* GIVEN EXERCISE: Copy out the lines below, from the first one through the line that contains "Action: pyautogui.click(x=576, y=341)", with every character unchanged.

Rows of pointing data
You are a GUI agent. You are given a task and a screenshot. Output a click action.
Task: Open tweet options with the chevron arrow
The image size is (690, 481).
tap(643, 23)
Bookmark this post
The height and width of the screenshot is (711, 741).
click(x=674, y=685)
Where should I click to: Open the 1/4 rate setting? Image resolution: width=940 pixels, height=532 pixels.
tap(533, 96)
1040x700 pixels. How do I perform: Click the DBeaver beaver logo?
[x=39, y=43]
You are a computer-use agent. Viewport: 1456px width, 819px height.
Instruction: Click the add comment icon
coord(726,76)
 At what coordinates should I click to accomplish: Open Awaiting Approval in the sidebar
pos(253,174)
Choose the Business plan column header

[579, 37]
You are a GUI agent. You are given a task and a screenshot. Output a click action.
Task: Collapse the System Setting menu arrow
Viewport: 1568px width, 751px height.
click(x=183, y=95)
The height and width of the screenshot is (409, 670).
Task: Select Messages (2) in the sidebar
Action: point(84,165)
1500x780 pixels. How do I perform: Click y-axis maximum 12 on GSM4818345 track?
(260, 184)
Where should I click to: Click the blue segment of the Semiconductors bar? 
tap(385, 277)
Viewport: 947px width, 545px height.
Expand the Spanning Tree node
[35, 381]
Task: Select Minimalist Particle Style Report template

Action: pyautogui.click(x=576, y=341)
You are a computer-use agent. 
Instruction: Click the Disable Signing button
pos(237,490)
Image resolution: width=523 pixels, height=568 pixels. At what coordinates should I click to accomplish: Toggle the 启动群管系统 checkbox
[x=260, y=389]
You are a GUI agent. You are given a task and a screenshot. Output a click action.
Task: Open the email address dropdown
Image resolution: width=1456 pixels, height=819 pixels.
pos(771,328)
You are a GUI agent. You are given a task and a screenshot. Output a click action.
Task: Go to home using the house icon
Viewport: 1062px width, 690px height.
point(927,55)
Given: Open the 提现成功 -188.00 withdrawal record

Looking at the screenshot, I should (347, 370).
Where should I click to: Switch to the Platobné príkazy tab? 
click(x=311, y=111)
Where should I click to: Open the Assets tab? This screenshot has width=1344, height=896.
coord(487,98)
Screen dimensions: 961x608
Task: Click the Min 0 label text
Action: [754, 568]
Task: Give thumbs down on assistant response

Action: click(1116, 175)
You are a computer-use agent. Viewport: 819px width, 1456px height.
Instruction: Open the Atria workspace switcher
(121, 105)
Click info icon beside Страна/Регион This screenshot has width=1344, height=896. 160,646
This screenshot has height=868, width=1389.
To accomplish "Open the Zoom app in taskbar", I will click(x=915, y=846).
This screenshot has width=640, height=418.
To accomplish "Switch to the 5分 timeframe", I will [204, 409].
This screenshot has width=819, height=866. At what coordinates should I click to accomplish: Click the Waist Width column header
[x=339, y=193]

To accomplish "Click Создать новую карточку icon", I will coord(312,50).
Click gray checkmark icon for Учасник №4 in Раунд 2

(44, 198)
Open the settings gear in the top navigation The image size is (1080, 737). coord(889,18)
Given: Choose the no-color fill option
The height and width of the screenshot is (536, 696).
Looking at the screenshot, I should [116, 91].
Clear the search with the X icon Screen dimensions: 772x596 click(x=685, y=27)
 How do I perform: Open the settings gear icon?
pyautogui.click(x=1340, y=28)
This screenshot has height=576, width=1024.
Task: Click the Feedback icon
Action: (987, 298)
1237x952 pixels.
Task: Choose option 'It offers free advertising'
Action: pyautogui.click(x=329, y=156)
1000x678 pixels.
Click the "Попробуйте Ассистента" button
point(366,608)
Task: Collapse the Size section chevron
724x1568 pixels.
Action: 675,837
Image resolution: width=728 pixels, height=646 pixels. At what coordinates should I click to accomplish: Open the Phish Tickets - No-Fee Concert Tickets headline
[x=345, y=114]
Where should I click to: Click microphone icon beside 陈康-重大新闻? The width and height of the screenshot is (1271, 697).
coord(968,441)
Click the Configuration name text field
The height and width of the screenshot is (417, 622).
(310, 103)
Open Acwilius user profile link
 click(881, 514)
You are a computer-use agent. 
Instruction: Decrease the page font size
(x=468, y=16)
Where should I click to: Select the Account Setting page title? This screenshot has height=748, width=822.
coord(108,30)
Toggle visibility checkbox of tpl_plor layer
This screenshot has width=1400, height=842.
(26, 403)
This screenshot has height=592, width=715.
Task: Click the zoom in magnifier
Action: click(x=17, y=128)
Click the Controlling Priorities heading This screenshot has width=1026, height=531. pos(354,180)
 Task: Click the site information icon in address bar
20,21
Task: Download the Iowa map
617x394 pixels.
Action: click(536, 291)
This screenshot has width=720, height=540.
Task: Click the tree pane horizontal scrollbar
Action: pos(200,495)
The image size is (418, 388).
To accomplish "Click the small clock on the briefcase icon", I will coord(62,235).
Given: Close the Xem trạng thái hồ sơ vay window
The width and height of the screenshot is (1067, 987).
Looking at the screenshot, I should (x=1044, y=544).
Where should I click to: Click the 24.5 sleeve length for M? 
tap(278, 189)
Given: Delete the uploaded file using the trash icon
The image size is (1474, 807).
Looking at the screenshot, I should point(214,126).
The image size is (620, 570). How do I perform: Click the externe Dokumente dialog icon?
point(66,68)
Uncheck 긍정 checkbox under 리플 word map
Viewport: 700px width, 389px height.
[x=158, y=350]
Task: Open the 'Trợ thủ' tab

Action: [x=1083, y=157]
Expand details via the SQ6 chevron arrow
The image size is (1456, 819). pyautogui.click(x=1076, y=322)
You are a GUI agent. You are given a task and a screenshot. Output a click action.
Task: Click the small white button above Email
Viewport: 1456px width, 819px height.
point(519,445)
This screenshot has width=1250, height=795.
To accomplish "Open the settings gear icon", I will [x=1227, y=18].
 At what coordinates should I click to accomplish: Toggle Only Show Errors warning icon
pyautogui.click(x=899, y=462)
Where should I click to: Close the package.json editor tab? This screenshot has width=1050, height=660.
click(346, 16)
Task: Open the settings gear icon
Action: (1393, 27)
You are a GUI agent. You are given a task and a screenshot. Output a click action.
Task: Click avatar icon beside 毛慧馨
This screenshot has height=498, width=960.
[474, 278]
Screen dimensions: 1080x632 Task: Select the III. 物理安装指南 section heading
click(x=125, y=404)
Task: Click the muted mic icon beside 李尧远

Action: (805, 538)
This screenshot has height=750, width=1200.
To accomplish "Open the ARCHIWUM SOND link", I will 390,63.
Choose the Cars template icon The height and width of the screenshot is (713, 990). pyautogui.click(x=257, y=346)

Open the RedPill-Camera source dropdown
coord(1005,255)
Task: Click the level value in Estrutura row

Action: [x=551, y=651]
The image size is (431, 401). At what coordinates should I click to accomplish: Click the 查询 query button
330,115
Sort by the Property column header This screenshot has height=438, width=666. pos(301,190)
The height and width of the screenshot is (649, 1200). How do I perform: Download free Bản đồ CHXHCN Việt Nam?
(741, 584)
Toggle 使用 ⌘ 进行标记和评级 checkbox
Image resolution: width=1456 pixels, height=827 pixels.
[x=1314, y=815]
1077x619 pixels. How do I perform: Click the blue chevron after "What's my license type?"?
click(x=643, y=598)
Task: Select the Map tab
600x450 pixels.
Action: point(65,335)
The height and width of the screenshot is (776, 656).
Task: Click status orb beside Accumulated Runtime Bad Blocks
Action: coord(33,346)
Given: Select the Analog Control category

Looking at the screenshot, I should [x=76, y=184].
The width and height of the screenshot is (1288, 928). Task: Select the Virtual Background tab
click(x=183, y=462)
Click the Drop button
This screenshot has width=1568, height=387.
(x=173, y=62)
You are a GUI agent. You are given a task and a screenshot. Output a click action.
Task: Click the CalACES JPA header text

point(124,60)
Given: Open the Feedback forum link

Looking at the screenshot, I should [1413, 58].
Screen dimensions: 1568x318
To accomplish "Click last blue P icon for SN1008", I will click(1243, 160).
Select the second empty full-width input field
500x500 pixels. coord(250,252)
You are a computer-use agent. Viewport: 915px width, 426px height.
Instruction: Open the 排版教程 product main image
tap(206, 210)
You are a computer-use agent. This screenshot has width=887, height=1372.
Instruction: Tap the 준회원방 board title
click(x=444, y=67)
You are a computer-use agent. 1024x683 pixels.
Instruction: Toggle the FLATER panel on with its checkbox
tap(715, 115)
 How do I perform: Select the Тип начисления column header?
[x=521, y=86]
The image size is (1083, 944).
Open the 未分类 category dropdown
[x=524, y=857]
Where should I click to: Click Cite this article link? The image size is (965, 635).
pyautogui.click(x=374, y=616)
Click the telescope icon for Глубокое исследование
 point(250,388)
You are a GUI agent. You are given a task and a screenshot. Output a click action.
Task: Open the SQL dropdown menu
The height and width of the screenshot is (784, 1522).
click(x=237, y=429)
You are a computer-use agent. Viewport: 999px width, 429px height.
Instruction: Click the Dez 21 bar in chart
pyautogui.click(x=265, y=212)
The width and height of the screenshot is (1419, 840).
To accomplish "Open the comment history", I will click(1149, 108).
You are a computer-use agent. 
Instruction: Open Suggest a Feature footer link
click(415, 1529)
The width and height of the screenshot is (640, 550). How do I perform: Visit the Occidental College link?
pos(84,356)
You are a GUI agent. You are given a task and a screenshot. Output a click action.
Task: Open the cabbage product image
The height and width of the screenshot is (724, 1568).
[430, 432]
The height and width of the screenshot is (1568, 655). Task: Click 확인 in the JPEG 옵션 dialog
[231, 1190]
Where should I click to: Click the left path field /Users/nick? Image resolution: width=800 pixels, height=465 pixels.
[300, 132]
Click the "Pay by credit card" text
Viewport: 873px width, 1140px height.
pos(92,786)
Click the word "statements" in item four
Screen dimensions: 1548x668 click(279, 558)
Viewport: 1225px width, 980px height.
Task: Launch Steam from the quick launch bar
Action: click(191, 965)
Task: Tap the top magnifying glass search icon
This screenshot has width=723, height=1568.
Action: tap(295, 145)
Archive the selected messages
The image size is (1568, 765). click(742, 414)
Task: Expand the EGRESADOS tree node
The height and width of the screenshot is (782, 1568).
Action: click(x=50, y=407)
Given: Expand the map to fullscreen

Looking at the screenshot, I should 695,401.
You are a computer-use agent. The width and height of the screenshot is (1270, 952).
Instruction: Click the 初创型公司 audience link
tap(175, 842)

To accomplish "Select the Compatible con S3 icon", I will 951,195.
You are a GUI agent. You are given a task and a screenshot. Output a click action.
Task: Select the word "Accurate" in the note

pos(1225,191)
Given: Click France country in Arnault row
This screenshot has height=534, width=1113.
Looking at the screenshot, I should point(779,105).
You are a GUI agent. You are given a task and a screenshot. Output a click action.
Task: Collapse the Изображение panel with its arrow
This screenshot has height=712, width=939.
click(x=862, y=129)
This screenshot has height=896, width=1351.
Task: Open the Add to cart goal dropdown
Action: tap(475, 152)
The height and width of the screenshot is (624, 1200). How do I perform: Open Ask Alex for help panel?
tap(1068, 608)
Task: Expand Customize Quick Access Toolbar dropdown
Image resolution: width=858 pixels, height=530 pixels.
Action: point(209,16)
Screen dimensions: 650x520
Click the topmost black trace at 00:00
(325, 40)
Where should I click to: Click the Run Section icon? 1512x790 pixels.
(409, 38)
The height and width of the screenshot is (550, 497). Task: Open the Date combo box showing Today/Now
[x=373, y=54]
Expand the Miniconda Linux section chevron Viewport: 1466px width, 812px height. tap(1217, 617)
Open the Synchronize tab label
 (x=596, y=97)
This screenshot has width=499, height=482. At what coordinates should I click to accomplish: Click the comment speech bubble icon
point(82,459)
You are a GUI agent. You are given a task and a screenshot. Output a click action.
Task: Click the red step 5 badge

* THE SOLUTION:
You are a GUI agent. You are given a task and a screenshot. Output a click action.
Task: Open tweet options with the chevron arrow
The image size is (690, 481).
tap(643, 23)
Bookmark this post
The height and width of the screenshot is (711, 741).
click(x=674, y=685)
Where should I click to: Open the 1/4 rate setting? Image resolution: width=940 pixels, height=532 pixels.
tap(533, 96)
1040x700 pixels. How do I perform: Click the DBeaver beaver logo?
[x=39, y=43]
You are a computer-use agent. Viewport: 1456px width, 819px height.
Instruction: Click the add comment icon
coord(726,76)
 At what coordinates should I click to accomplish: Open Awaiting Approval in the sidebar
pos(253,174)
Choose the Business plan column header

[579, 37]
You are a GUI agent. You are given a task and a screenshot. Output a click action.
Task: Collapse the System Setting menu arrow
Viewport: 1568px width, 751px height.
click(x=183, y=95)
The height and width of the screenshot is (409, 670).
Task: Select Messages (2) in the sidebar
Action: point(84,165)
1500x780 pixels. How do I perform: Click y-axis maximum 12 on GSM4818345 track?
(260, 184)
Where should I click to: Click the blue segment of the Semiconductors bar? 
tap(385, 277)
Viewport: 947px width, 545px height.
Expand the Spanning Tree node
[35, 381]
Task: Select Minimalist Particle Style Report template

Action: pyautogui.click(x=576, y=341)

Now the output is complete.